CERVANTES E SHAKESPEARE: VOZES SOCIAIS
MARCADAS PELO TEMPO


Rafael Nunes Ferreira
Universidade Federal do Pampa - UNIPAMPA

“Num lugar da Mancha, cujo nome não quero lembrar, vivia, não faz muito tempo, um fidalgo, dos de lança guardada em cabide, adarga antiga, rocim frouxo, e galgo corredor” (SAAVEDRA, 1605, p. 27). Com estas palavras, dá-se início às aventuras e façanhas do fidalgo Alonso Quijano e seu fido escudeiro Sancho Pança. Como se sabe, Dom Quixote é uma das obras mais traduzidas e lidas no mundo inteiro, percorrendo, ao longo de mais de quatrocentos anos, as mais diversas culturas. Uma obra que, sem sombra de dúvidas, é composta por múltiplos elementos que a singularizam dentro da literatura universal.

Entradas de dados extraídos
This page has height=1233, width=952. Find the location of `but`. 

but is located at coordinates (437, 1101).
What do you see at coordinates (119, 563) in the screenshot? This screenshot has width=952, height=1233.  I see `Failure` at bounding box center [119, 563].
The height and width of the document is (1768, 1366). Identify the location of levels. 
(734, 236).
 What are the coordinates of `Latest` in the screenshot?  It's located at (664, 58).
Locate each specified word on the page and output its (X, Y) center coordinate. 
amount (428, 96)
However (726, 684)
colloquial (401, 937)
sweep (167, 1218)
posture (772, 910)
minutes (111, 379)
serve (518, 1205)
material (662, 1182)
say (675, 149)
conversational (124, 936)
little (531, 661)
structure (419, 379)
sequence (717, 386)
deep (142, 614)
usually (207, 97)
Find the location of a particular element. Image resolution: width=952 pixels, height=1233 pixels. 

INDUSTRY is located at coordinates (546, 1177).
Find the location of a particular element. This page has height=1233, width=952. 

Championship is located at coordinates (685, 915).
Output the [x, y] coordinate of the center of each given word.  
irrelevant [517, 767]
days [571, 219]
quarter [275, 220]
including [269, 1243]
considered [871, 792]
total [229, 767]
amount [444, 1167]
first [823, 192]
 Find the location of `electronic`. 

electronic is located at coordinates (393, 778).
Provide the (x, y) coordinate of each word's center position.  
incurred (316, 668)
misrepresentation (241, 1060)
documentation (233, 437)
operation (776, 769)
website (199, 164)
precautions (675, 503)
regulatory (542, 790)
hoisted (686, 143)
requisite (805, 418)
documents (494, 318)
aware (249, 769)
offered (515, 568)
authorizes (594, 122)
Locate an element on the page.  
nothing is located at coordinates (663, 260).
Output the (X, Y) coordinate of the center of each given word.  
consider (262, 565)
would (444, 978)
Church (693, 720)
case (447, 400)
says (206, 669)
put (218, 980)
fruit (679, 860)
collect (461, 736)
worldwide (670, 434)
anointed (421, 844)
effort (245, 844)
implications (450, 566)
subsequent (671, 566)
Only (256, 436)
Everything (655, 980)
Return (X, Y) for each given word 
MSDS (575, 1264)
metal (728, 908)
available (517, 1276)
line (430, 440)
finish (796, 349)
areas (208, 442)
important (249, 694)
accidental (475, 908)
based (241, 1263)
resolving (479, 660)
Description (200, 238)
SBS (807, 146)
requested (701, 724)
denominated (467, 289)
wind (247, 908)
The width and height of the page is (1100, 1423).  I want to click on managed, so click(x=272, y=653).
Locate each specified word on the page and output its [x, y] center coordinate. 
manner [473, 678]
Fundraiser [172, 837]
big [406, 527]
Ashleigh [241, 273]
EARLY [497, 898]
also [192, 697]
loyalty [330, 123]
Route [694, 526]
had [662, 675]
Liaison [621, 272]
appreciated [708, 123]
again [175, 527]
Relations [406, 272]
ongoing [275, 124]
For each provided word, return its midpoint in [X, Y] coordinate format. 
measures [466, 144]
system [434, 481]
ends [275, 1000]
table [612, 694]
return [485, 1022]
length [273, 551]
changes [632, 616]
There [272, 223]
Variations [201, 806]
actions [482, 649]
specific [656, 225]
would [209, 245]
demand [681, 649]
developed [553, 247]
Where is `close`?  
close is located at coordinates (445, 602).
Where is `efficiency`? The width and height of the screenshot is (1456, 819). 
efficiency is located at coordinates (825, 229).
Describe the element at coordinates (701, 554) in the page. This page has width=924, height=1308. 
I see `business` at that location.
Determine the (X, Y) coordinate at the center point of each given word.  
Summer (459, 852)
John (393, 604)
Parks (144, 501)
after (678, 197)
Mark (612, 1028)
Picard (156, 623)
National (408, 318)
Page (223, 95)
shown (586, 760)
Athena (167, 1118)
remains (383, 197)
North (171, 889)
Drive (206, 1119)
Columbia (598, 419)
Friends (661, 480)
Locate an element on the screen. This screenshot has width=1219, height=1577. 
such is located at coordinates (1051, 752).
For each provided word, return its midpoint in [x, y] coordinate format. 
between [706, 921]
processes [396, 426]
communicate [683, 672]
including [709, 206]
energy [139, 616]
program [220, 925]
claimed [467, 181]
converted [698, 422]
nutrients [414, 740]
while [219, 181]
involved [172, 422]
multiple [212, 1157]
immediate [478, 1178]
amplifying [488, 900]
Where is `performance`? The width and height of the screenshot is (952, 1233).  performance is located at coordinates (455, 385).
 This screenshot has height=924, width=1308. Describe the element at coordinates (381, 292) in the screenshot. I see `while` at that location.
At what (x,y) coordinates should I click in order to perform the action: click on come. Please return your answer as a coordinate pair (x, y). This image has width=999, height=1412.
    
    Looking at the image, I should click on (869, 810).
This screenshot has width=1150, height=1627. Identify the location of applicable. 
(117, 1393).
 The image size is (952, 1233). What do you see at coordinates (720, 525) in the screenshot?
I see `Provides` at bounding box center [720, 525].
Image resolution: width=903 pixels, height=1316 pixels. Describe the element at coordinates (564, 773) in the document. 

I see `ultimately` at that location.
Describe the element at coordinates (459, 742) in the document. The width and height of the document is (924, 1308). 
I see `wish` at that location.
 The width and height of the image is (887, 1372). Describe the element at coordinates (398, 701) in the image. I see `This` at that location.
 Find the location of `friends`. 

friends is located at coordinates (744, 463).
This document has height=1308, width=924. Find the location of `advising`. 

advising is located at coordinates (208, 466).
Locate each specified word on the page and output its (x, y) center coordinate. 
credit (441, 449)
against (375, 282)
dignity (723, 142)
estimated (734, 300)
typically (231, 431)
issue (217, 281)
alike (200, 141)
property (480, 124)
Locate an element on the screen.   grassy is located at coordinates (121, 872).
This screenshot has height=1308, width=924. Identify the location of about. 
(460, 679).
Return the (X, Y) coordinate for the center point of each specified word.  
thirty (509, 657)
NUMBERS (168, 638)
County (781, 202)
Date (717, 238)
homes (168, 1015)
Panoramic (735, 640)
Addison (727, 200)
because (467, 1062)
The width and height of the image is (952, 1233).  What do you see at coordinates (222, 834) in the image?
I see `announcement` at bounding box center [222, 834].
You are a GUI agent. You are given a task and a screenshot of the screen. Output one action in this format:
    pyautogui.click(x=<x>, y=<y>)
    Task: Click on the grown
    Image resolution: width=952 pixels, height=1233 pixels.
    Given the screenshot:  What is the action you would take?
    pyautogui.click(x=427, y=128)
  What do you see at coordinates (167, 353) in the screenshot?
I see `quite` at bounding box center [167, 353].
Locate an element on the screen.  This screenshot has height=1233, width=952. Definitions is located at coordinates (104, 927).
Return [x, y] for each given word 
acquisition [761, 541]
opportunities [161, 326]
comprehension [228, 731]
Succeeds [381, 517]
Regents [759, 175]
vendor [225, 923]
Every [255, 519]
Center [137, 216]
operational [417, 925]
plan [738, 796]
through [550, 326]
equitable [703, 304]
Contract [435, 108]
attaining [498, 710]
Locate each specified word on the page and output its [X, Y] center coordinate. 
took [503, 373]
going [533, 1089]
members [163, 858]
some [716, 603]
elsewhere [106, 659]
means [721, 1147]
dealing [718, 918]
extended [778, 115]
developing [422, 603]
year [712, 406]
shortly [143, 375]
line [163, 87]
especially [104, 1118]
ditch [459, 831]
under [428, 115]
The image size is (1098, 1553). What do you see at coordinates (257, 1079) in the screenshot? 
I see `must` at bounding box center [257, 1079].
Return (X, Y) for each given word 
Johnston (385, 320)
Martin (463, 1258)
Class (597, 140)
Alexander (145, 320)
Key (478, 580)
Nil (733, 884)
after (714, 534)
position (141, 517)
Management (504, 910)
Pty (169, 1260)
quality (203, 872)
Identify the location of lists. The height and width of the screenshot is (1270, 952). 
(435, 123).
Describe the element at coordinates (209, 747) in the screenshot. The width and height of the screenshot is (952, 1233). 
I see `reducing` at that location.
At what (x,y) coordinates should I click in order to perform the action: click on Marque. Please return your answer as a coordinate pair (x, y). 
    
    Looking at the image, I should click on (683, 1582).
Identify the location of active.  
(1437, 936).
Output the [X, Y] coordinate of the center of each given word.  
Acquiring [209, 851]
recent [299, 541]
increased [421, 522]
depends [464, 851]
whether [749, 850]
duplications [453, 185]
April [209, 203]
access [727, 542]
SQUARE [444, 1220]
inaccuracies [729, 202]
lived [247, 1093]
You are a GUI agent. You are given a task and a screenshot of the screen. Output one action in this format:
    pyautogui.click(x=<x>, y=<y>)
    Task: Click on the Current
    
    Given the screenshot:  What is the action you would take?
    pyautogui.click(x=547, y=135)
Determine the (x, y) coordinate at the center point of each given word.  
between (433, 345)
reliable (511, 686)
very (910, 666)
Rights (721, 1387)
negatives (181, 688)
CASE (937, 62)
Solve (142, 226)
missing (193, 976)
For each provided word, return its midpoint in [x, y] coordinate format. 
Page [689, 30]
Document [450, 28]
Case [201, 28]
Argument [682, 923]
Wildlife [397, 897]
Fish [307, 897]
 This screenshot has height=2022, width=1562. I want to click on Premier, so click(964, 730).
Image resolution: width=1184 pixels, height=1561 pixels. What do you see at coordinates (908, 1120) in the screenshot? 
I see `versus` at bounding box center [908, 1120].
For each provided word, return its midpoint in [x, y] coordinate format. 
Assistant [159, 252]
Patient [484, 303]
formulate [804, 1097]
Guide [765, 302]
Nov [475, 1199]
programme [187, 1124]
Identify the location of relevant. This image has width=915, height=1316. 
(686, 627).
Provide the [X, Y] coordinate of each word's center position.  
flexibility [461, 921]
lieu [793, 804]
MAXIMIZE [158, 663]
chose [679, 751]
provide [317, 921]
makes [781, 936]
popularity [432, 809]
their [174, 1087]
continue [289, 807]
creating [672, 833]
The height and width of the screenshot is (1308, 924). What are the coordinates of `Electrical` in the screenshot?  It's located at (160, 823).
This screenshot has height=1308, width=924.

## Tarefas a realizar
A: Traduza para o inglês a seguinte frase do ensaio sobre Cervantes e Shakespeare: "Como se sabe, Dom Quixote é uma das obras mais traduzidas e lidas no mundo inteiro, percorrendo, ao longo de mais de quatrocentos anos, as mais diversas culturas."
B: Transcreva do ensaio sobre Cervantes e Shakespeare o trecho que começa em "CERVANTES E SHAKESPEARE: VOZES" e termina em "da literatura universal.".
C: De acordo com o ensaio sobre Cervantes e Shakespeare, quem é o escudeiro do fidalgo Alonso Quijano?
Os dados acima constituem material à parte, independente do ensaio.

## Respostas às tarefas
A: As is well known, Don Quixote is one of the most translated and widely read works in the entire world, having traveled, over more than four hundred years, through the most diverse cultures.

B:
CERVANTES E SHAKESPEARE: VOZES SOCIAIS
MARCADAS PELO TEMPO


Rafael Nunes Ferreira
Universidade Federal do Pampa - UNIPAMPA

“Num lugar da Mancha, cujo nome não quero lembrar, vivia, não faz muito tempo, um fidalgo, dos de lança guardada em cabide, adarga antiga, rocim frouxo, e galgo corredor” (SAAVEDRA, 1605, p. 27). Com estas palavras, dá-se início às aventuras e façanhas do fidalgo Alonso Quijano e seu fido escudeiro Sancho Pança. Como se sabe, Dom Quixote é uma das obras mais traduzidas e lidas no mundo inteiro, percorrendo, ao longo de mais de quatrocentos anos, as mais diversas culturas. Uma obra que, sem sombra de dúvidas, é composta por múltiplos elementos que a singularizam dentro da literatura universal.

C: Sancho Pança.